(Saved data entries)
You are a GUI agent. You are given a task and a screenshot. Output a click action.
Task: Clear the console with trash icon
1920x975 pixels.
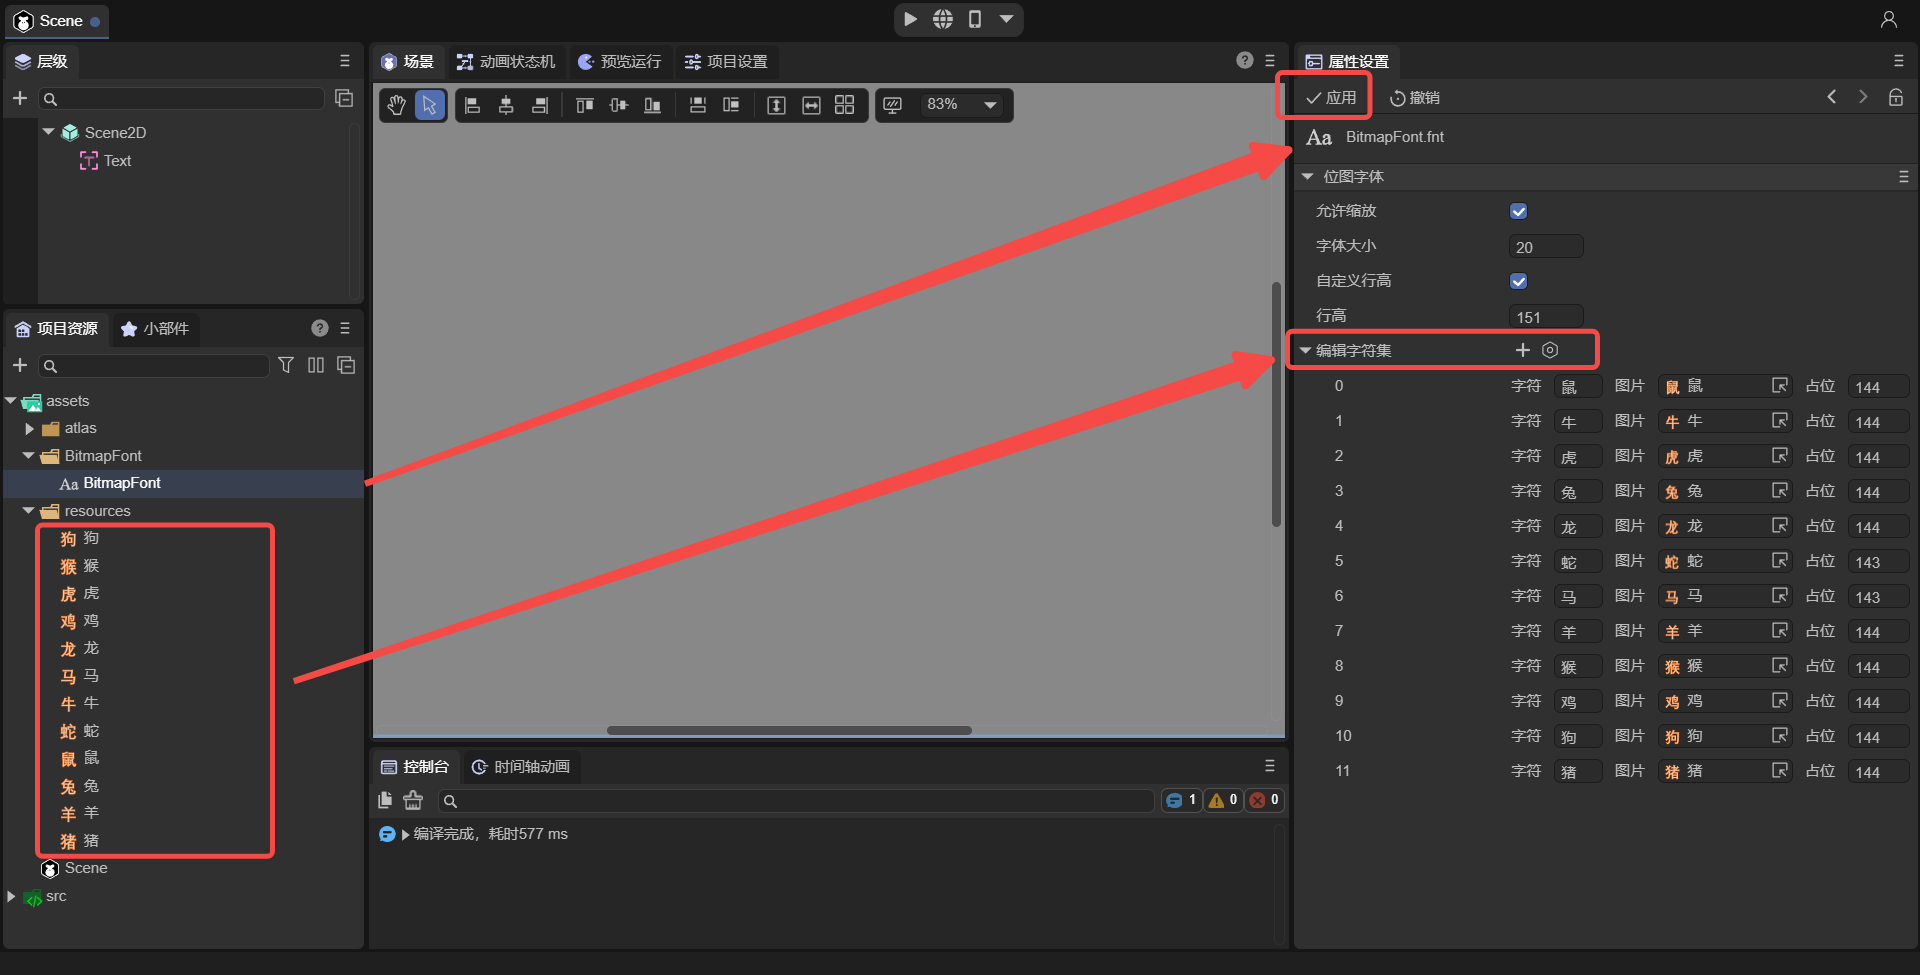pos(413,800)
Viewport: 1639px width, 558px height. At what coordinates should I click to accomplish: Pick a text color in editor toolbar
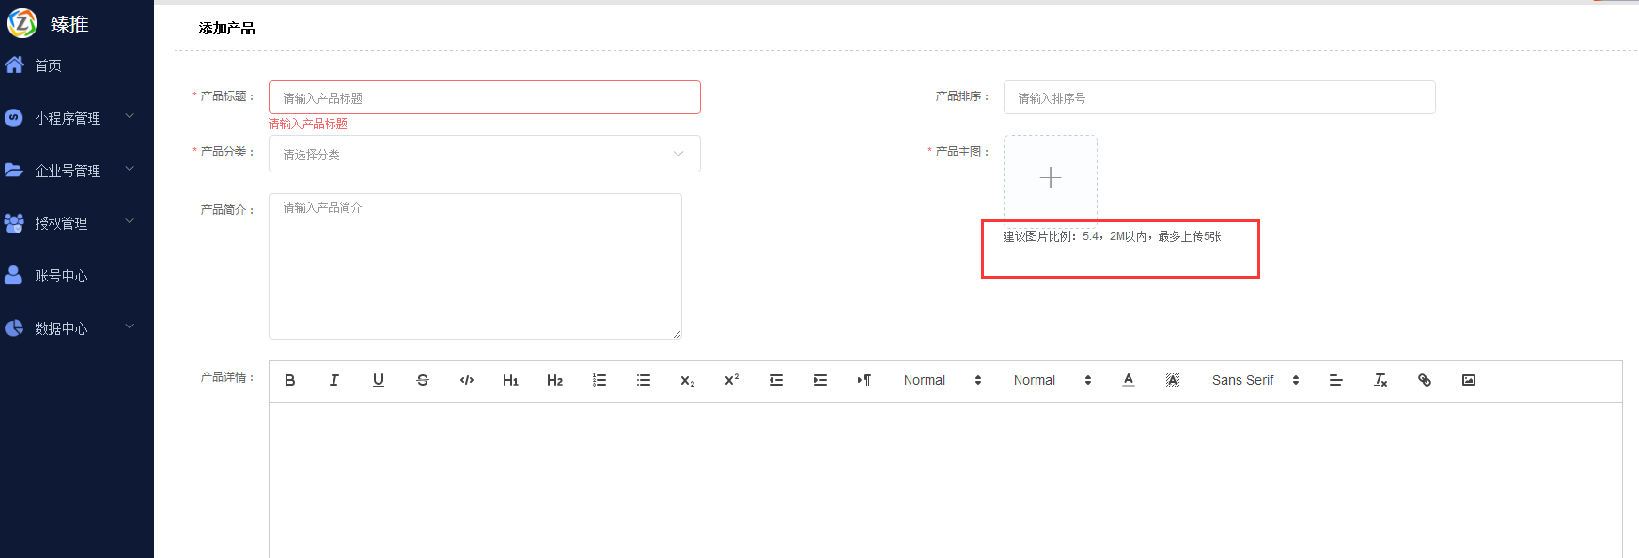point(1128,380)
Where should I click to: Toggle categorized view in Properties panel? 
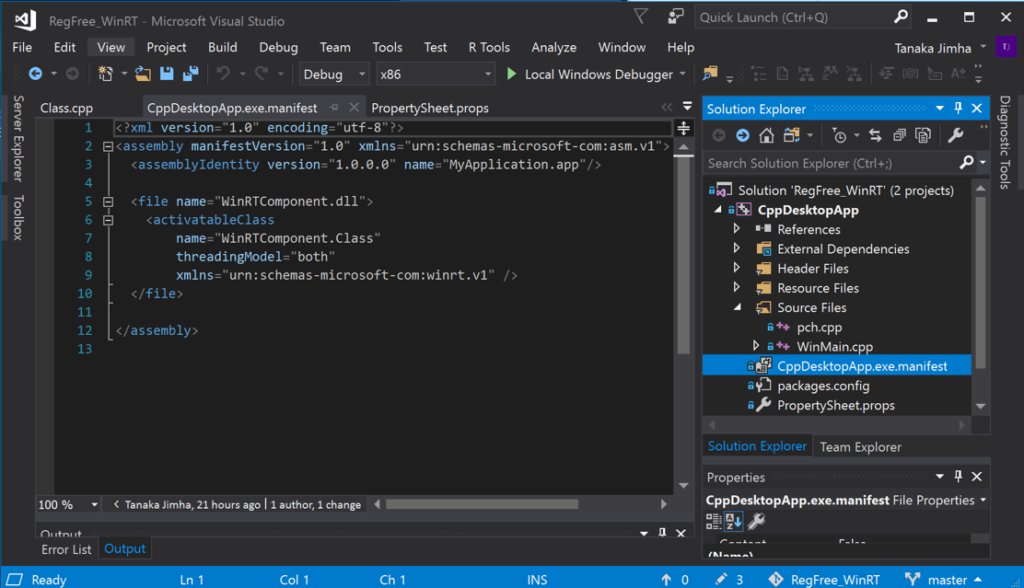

_AIM OF THE EXERCISE_
Each record should be written out exactly, and each image should be omitted.

_YOUR RESPONSE_
You are a GUI agent. You are given a task and a screenshot. Output a click action.
Task: Clear the console with trash icon
1920x975 pixels.
pos(413,800)
Viewport: 1639px width, 558px height. At what coordinates should I click to accomplish: Pick a text color in editor toolbar
point(1128,380)
Where should I click to: Toggle categorized view in Properties panel? 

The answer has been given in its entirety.